(Exercise inputs Opens)
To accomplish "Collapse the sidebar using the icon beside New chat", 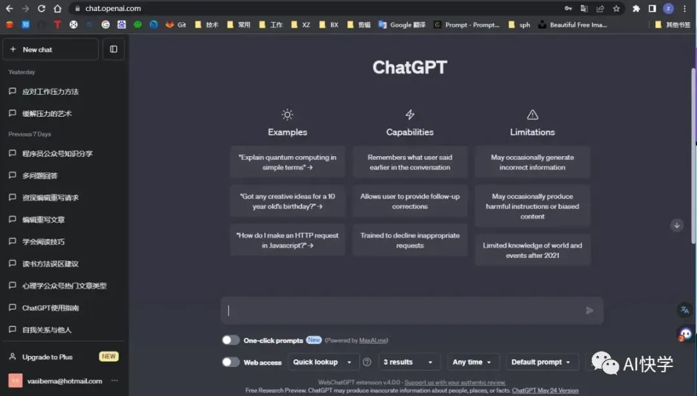I will (x=114, y=49).
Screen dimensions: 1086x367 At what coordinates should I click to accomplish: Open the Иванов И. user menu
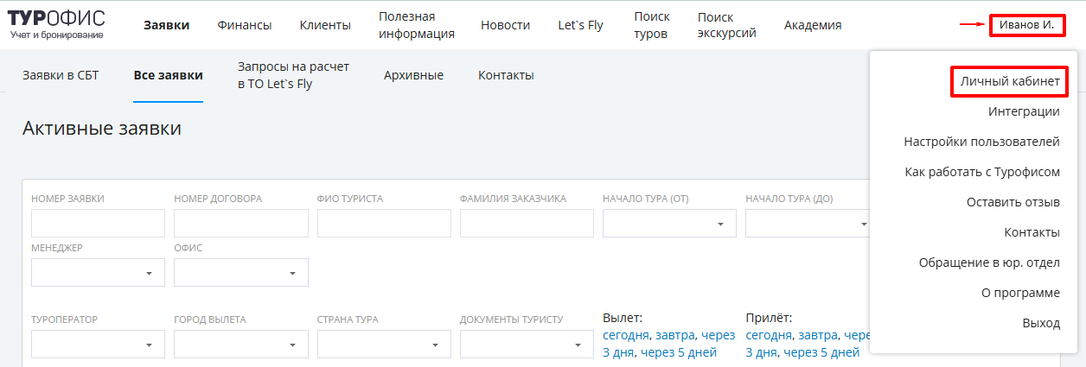[1026, 25]
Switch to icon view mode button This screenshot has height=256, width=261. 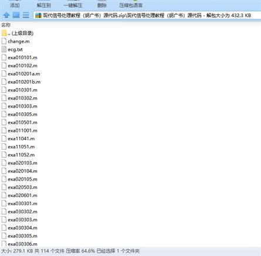click(x=16, y=15)
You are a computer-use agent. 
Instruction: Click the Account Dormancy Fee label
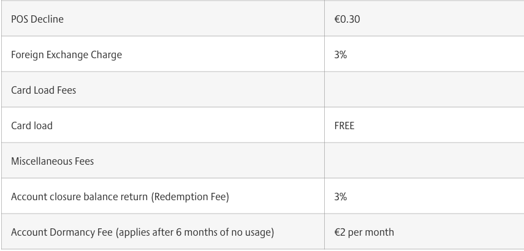point(61,232)
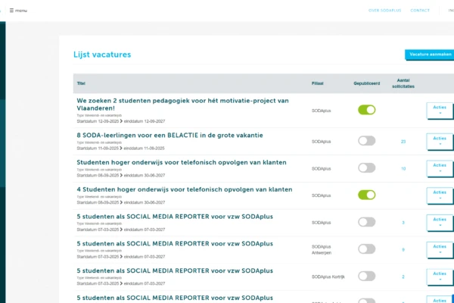Image resolution: width=454 pixels, height=303 pixels.
Task: View the 10 applications for telefonisch opvolgen
Action: (403, 168)
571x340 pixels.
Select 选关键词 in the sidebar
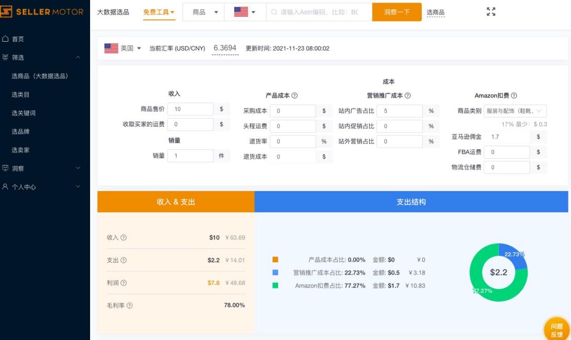pos(24,113)
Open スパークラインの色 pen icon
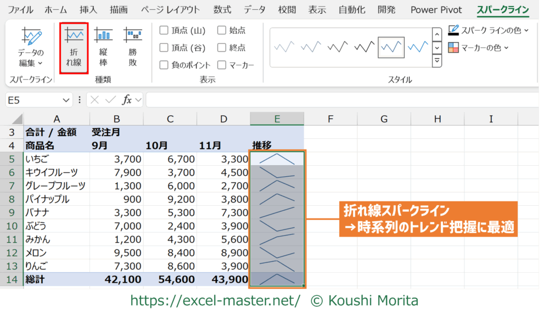 click(453, 30)
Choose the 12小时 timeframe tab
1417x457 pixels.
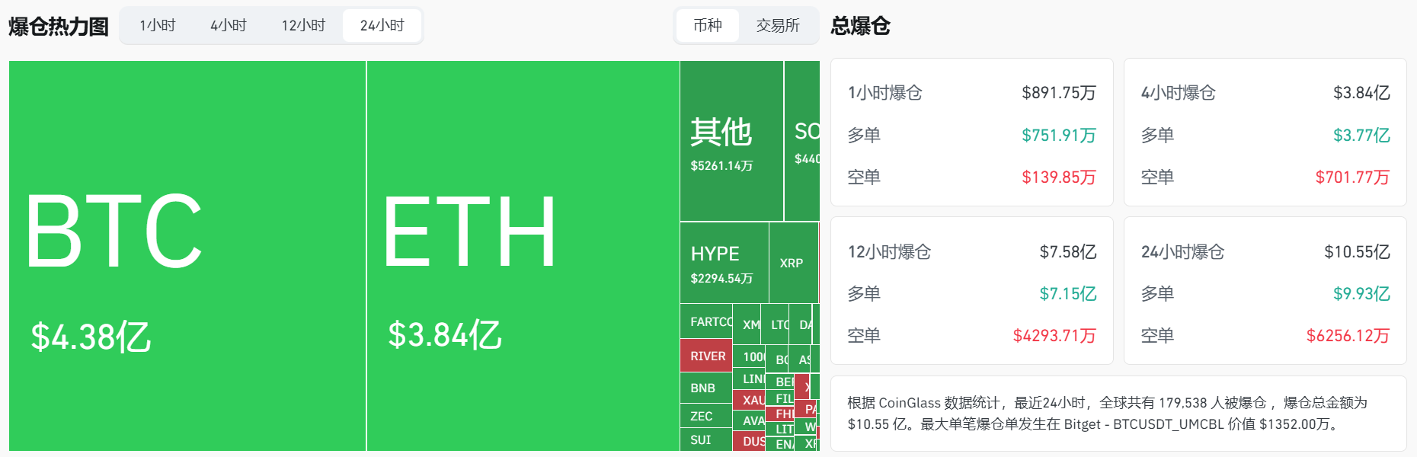[303, 26]
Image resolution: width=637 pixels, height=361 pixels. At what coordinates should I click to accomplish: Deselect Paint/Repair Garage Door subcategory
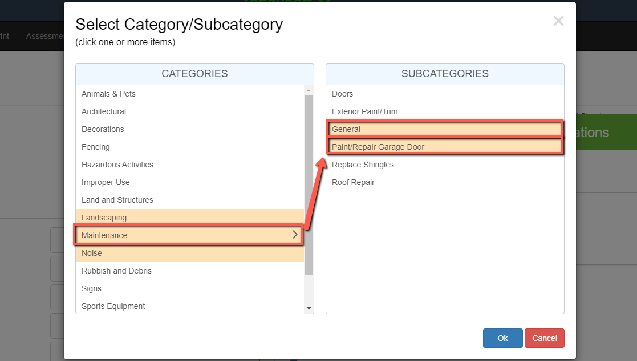pyautogui.click(x=378, y=147)
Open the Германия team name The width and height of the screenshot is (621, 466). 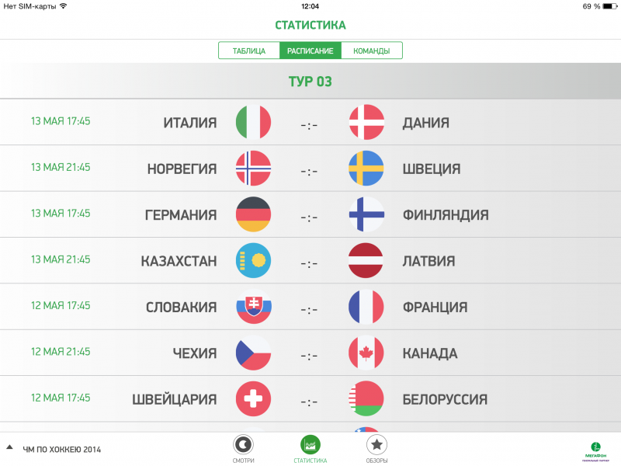coord(180,215)
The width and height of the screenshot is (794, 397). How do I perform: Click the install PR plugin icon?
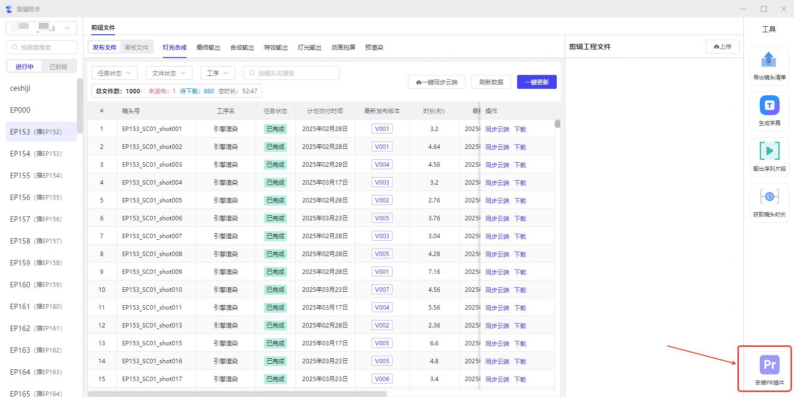point(769,365)
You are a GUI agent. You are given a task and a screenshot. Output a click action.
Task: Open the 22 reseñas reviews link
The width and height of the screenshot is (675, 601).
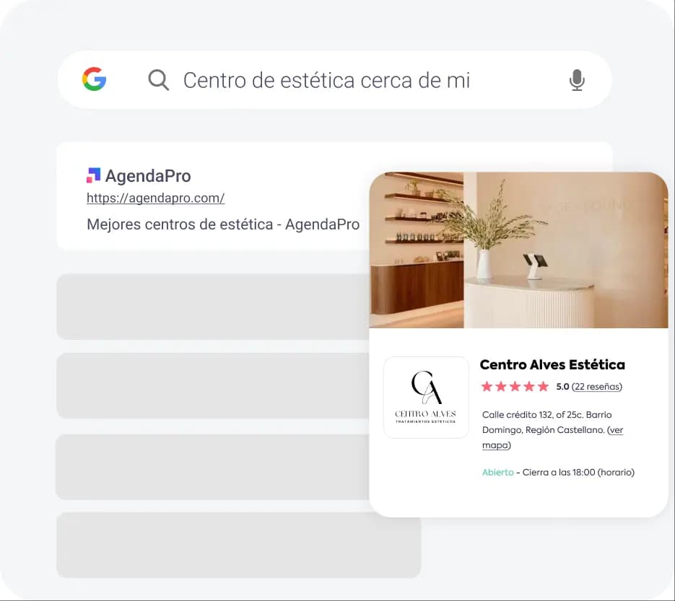(597, 386)
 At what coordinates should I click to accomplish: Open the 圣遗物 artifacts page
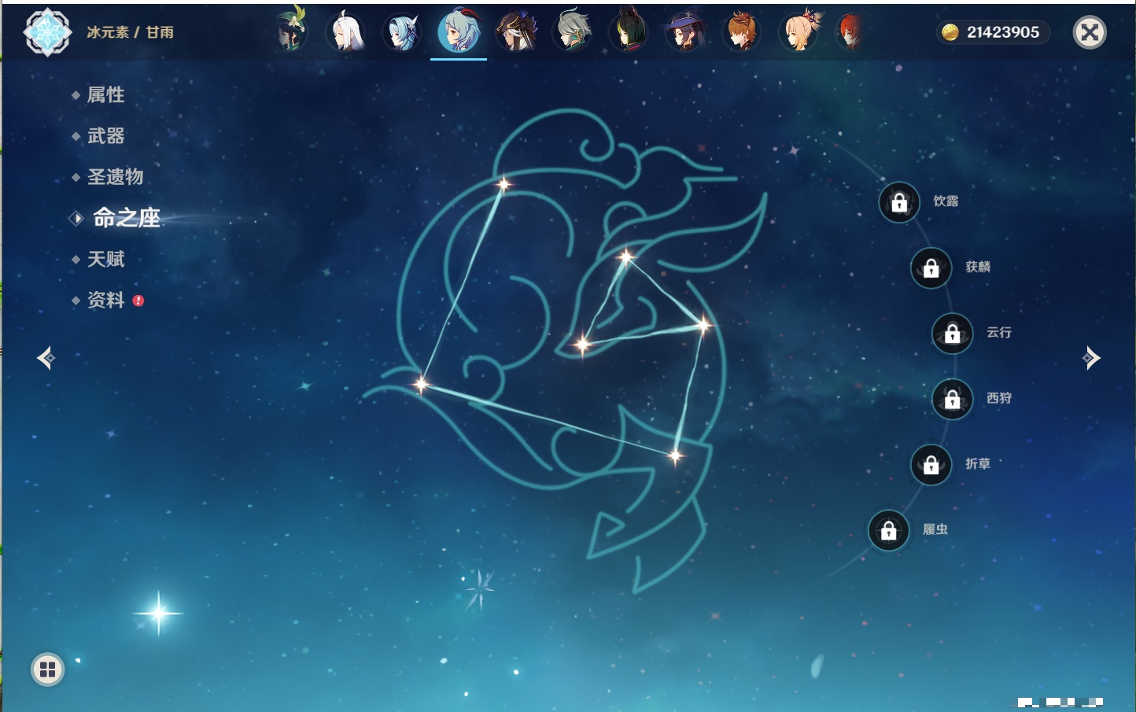coord(115,177)
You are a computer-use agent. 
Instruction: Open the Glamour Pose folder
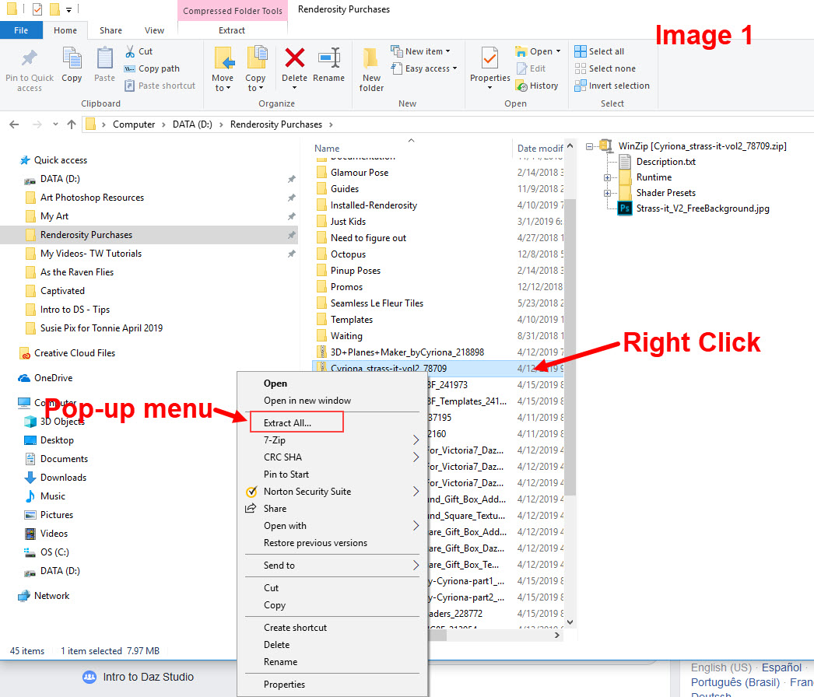click(x=359, y=173)
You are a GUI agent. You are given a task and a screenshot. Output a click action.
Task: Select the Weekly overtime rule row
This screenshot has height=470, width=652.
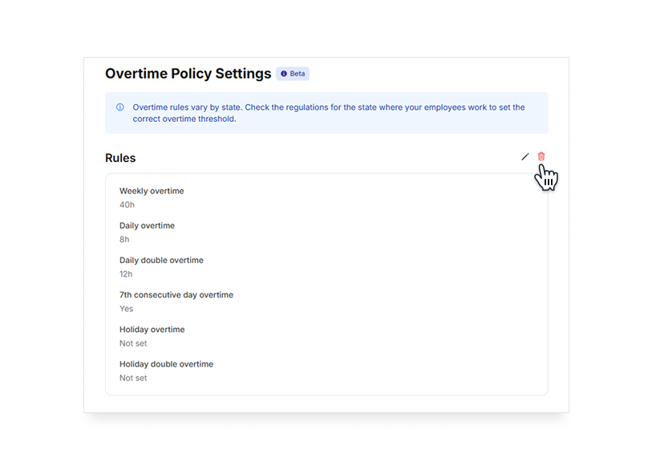click(152, 191)
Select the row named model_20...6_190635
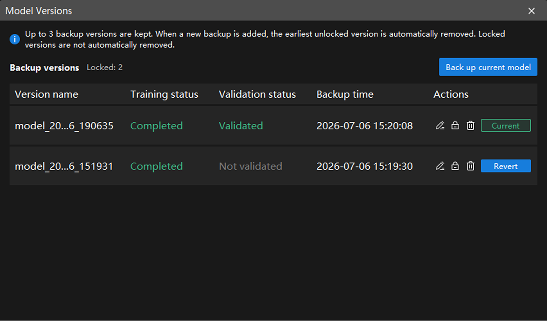Screen dimensions: 547x321 274,126
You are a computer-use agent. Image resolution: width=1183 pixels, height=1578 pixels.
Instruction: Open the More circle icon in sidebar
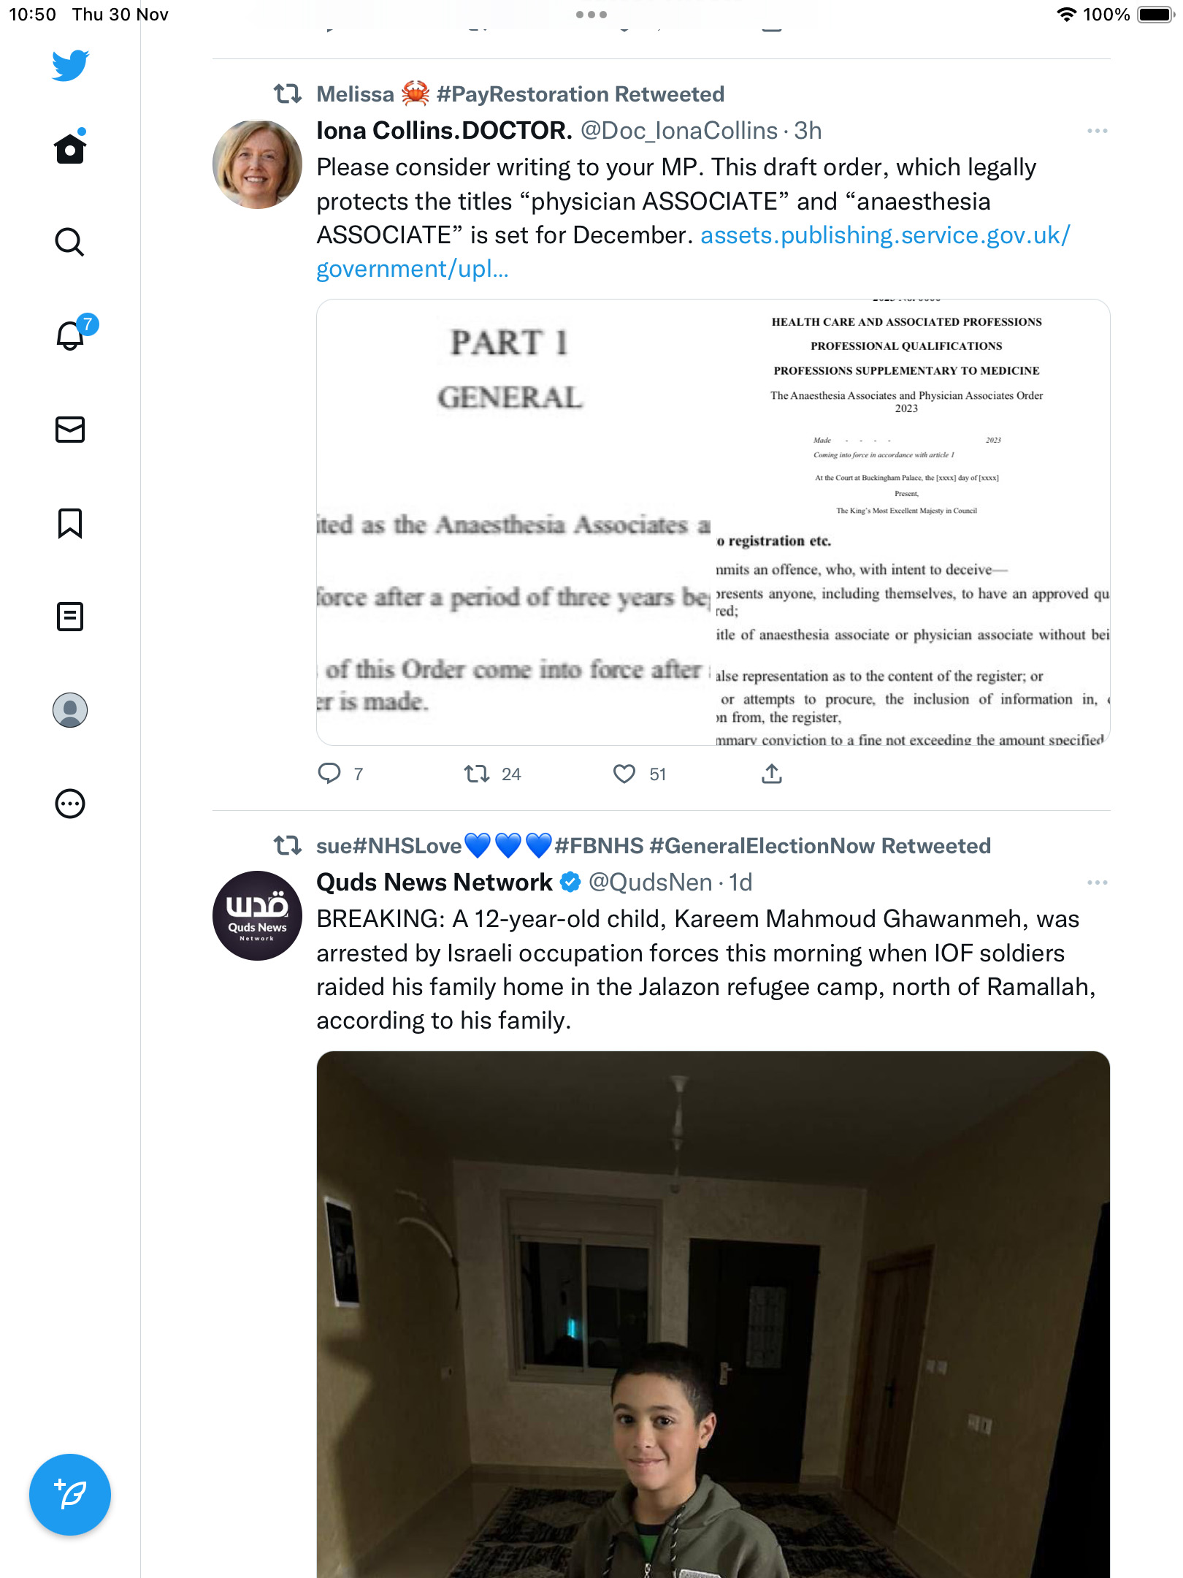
(Exercise inputs Closes)
(Task brief): Each line from the one that contains "Select the row named model_20...6_190635" through the end of the records should be restated exactly; include both end lines and leave any pictures out.

(Task output):
Select the row named model_20...6_190635
Screen dimensions: 547x321 274,126
You are a computer-use agent. Image resolution: width=1183 pixels, height=1578 pixels.
Instruction: Open the More circle icon in sidebar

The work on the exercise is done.